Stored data
****

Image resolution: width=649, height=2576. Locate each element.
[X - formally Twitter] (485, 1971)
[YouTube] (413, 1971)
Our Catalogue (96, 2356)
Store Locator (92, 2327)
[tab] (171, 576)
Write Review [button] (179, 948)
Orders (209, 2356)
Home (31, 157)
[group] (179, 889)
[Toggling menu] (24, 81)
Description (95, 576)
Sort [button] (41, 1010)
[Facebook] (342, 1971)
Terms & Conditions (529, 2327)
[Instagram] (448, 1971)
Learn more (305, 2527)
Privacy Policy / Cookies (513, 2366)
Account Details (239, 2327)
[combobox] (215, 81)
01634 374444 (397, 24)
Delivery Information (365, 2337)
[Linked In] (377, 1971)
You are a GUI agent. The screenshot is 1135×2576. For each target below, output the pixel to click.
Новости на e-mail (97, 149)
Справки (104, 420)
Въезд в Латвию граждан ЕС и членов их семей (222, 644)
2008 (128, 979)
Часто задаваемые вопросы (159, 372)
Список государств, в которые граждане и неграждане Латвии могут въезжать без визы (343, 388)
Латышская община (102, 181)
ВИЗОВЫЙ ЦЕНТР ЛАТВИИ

****

— What you have to do —
Every line above that holds the word "each" should be copied out.

— Final answer —
Image resolution: width=649, height=2576. Locate each element.
You are a GUI agent. The screenshot is 1135×2576. For each target below, output the pixel to click.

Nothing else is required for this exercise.